Address
- 904 Stillwater Road Stillwater Township, Sussex County, New Jersey, 07875 United States
- Coordinates: 41°02′06″N 74°52′46″W﻿ / ﻿41.035099°N 74.879433°W

District information
- Grades: PreK-6
- Superintendent: William Kochis
- Business administrator: René Metzgar
- Schools: 1

Students and staff
- Enrollment: 281 (as of 2022–23)
- Faculty: 31.4 FTEs
- Student–teacher ratio: 9.0:1

Other information
- District Factor Group: FG
- Website: District website
| Ind. | Per pupil | District spending | Rank (*) | K-6 average | %± vs. average |
| 1A | Total Spending | $18,321 | 33 | $18,891 | −3.0% |
| 1 | Budgetary Cost | 16,762 | 50 | 13,649 | 22.8% |
| 2 | Classroom Instruction | 10,397 | 50 | 8,366 | 24.3% |
| 6 | Support Services | 2,450 | 34 | 2,161 | 13.4% |
| 8 | Administrative Cost | 1,985 | 58 | 1,467 | 35.3% |
| 10 | Operations & Maintenance | 1,836 | 44 | 1,552 | 18.3% |
| 13 | Extracurricular Activities | 94 | 37 | 39 | 141.0% |
| 16 | Median Teacher Salary | 67,800 | 55 | 57,437 |
Data from NJDoE 2014 Taxpayers' Guide to Education Spending. *Of K-6 districts with any number of students. Lowest spending=1; Highest=59

= Stillwater Township School District =

School district in Sussex County, New Jersey, US

The Stillwater Township School District is a community public school district that serves students in pre-kindergarten through sixth grade from Stillwater Township, in Sussex County, in the U.S. state of New Jersey.

As of the 2022–23 school year, the district, comprised of one school, had an enrollment of 281 students and 31.4 classroom teachers (on an FTE basis), for a student–teacher ratio of 9.0:1.

The district is classified by the New Jersey Department of Education as being in District Factor Group "FG", the fourth-highest of eight groupings.

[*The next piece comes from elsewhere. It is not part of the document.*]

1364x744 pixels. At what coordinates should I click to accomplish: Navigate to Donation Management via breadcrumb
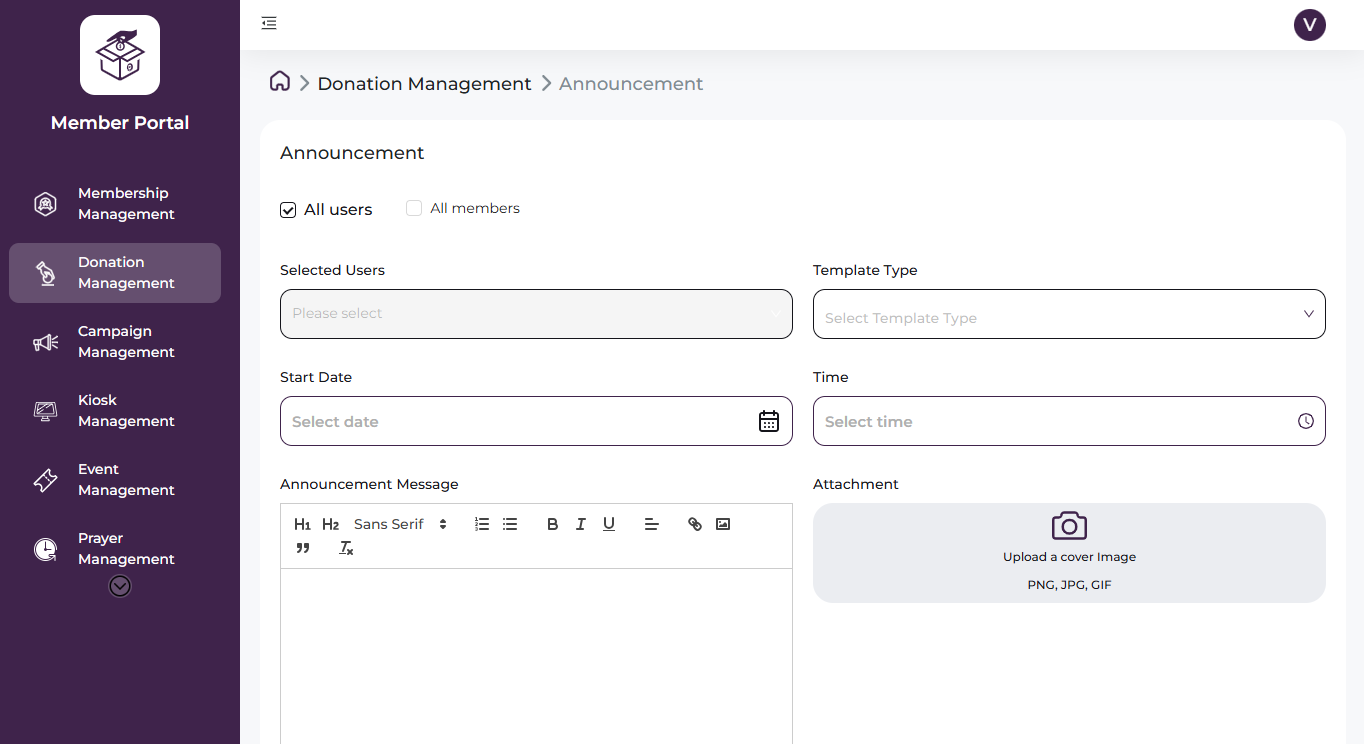(424, 83)
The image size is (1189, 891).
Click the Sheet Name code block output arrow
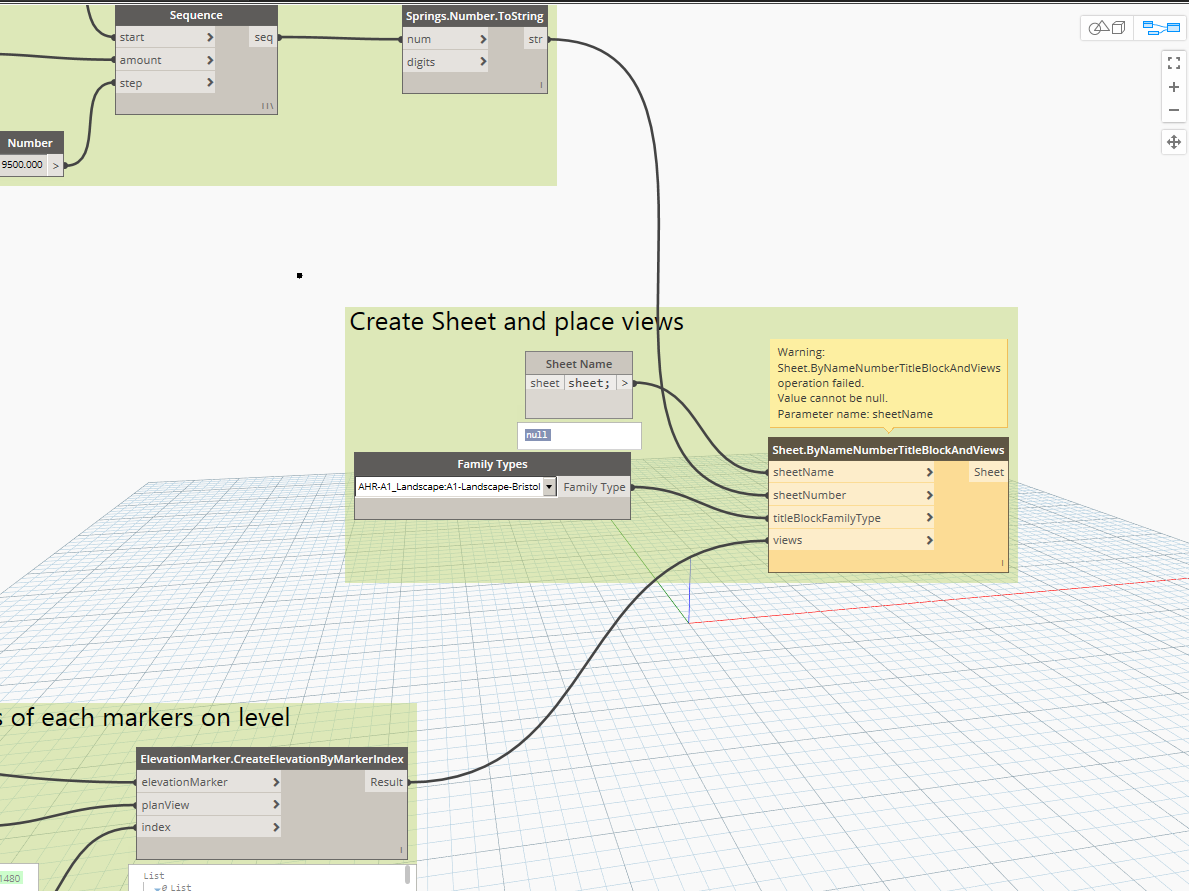pyautogui.click(x=624, y=383)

District Factor Groups organize districts statewide to allow comparison by common socioeconomic characteristics of the local districts. From lowest socioeconomic status to highest, the categories are A, B, CD, DE, FG, GH, I and J.

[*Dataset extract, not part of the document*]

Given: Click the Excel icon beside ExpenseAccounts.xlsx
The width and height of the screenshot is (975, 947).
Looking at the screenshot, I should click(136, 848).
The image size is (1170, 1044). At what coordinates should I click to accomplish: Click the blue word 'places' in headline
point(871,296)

Students in seventh through twelfth grade for public school attend Kittatinny Regional High School located in Hampton Township, which serves students who reside in Fredon Township, Hampton Township, Sandyston Township and Walpack Township. The high school is located on a 96 acres campus in Hampton Township, about seven minutes outside of the county seat of Newton. As of the 2018–19 school year, the high school had an enrollment of 941 students and 97.5 classroom teachers (on an FTE basis), for a student–teacher ratio of 9.7:1. Kittatinny Regional High School was recognized as a National Blue Ribbon School of Excellence in 1997–98.

==School==
The Stillwater Township School had an enrollment of 262 students in grades PreK-6 as of the 2018–19 school year.
- Marissa Cramer, principal

==Administration==
Core members of the district's administration are:
- William Kochis, superintendent
- René Metzgar, business administrator and board secretary

==Board of education==
The district's board of education, comprised of nine members, sets policy and oversees the fiscal and educational operation of the district through its administration. As a Type II school district, the board's trustees are elected directly by voters to serve three-year terms of office on a staggered basis, with three seats up for election each year held (since 2012) as part of the November general election. The board appoints a superintendent to oversee the district's day-to-day operations and a business administrator to supervise the business functions of the district.